The magnitude of the UTF is hard to imagine. Sinking
the shafts was done with a drill bit almost four metres
in diameter weighing 230 tonnes. The two shafts
were 223 metres deep and neither one deviated from
the vertical by more than an inch. As a safety measure, AOSTRA constructed
two parallel tunnels through the limestone. More than a kilometre
in length, the tunnels were five metres wide by
four metres high.
A Subway to the Wellhead
At the UTF’s official opening on June 29th
1987, a senior executive at Shell Canada – up to that time he had been
a critic of the project – went to Stephenson and said,
“It’s really not a mine, Gerry, is it? This is really impressive.

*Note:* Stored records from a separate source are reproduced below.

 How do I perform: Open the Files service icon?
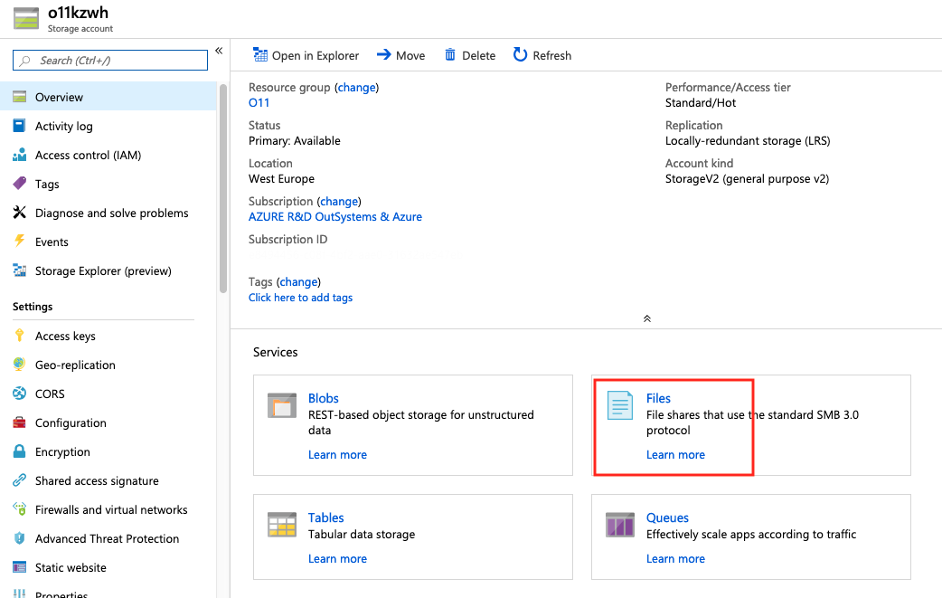coord(619,406)
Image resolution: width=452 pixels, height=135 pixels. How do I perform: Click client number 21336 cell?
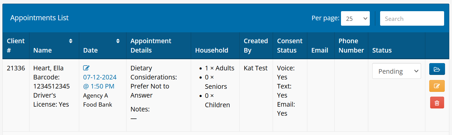(16, 68)
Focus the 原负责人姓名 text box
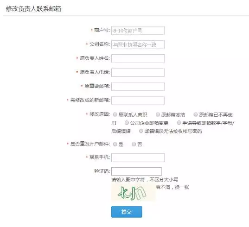Viewport: 249px width, 227px height. (138, 58)
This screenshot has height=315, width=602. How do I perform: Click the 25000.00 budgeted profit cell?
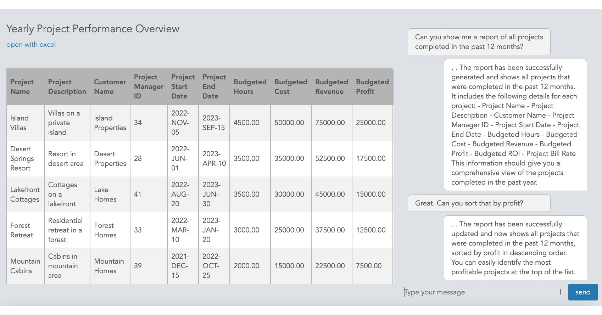click(x=370, y=123)
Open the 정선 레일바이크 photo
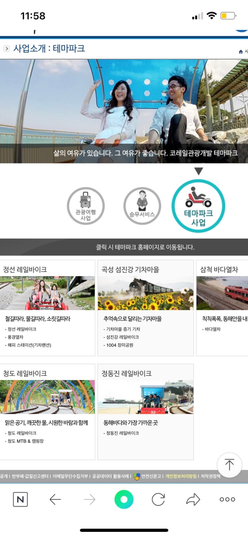The image size is (248, 537). coord(47,293)
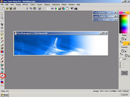Click the Tool Options - Text title bar
This screenshot has height=97, width=130.
(x=103, y=13)
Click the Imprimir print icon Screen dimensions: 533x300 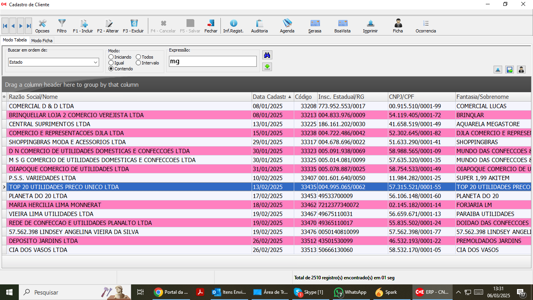[370, 26]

It’s like a subway to the wellhead.”
Then came the tests. The
Phase A pilot involved three well pairs 70 metres
in length, each with 40-50 metres of exposure to
the McMurray formation. According to Stephenson, “steam was injected
and the first experiment with SAGD wells began. After a year or so, it was
obvious the system was working.”
That was the beginning of a turnaround within the
industry, which soon decided to get financially involved. Ten companies each
contributed $16 million to the project. That funding enabled the test crew to
complete Phase A and to move on to Phase B. It also funded several years of
additional experimentation.
Phase B involved another three well pairs, 70 metres apart. According to Stephenson, “the
effective length in the reservoir was 500 or 550 metres.

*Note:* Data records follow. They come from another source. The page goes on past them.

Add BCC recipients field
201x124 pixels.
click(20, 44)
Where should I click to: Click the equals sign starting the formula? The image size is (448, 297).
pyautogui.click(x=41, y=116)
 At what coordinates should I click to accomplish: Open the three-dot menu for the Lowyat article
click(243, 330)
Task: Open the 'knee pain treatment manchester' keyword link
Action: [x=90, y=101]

They resembled a commercial development” despite having only three
producing well pairs. Project engineers expected production to reach about
1,800 barrels a day.
What was the result? “AOSTRA’s staff had
estimated that the recovery might be somewhere between 30 percent and 45
percent of the bitumen in place,” he says. “We actually got 65
percent recovery. The steam chambers formed by mobilization of the bitumen
spread way beyond the area that we’d expected, so obviously we
didn’t need to drill the well pairs as close together on Phase B as we
did on Phase A, so we opened them up. Anyway, on Phase A the figures were 65
percent recovery – way beyond what we’d estimated. Over the
10-year life of the well pairs, Phase B got a steam/oil ratio, the most
critical figure of all, of 2.3 to one.”
The petroleum industry soon began to develop SAGD
projects from well pads. According to Stephenson, however, there are many
reasons why SAGD is better done from tunnels underground. “You
don’t disturb the surface to the same extent. You can use gravity to
your full advantage.” And, he adds, surface schemes require a
high-capacity, expensive pump for each producing well. They cost a lot to buy
and a lot to service.
Also, he says, “it costs more to pump through
a multitude of 8-inch pipelines than
it does through a single 18-inch pipeline in a shaft. Another advantage is
that you can drill more accurately from underground, and you get better
recovery because you can use lower steam pressures. Your production might not
be quite as high, but your recovery of the bitumen is going to be better,
because you’re allowing a slow process of heat soaking upwards by
thermal conductivity.”
He claims still other advantages for the system.
“You’re operating in an underground climate in a tunnel. You're
doing all your drilling and completion of wells as
well as your process manipulation work in a safe working environment at a
temperature of 58 F year round and with no snow and ice to hinder and delay
your work. You can operate 24 hours a day, 365 days a year, instead of being
confined with your drilling and your completions to those periods when you
can drill on the muskeg and so on. You can do all these things in a safe
environment that allows you to work all year long.”
A visionary but not a dreamer, Stephenson
acknowledges that the system also has disadvantages. One is the need for
upfront capital: until you’ve constructed the shafts and tunnels you
can’t do any drilling at all. Also, of course, some reservoirs simply
don’t have the geological features needed to make the system work.
In the latter 1990s the UTF was acquired by Devon
Energy, which then sold it to Petro-Canada. When Suncor Energy acquired
Petro-Canada, it also acquired the UTF – now known internally as its
“Devon Project.” Petro-Canada developed abandonment plans for the
facility, and unconfirmed reports say the ERCB approved them. It’s
still intact, ‘though its future is in question.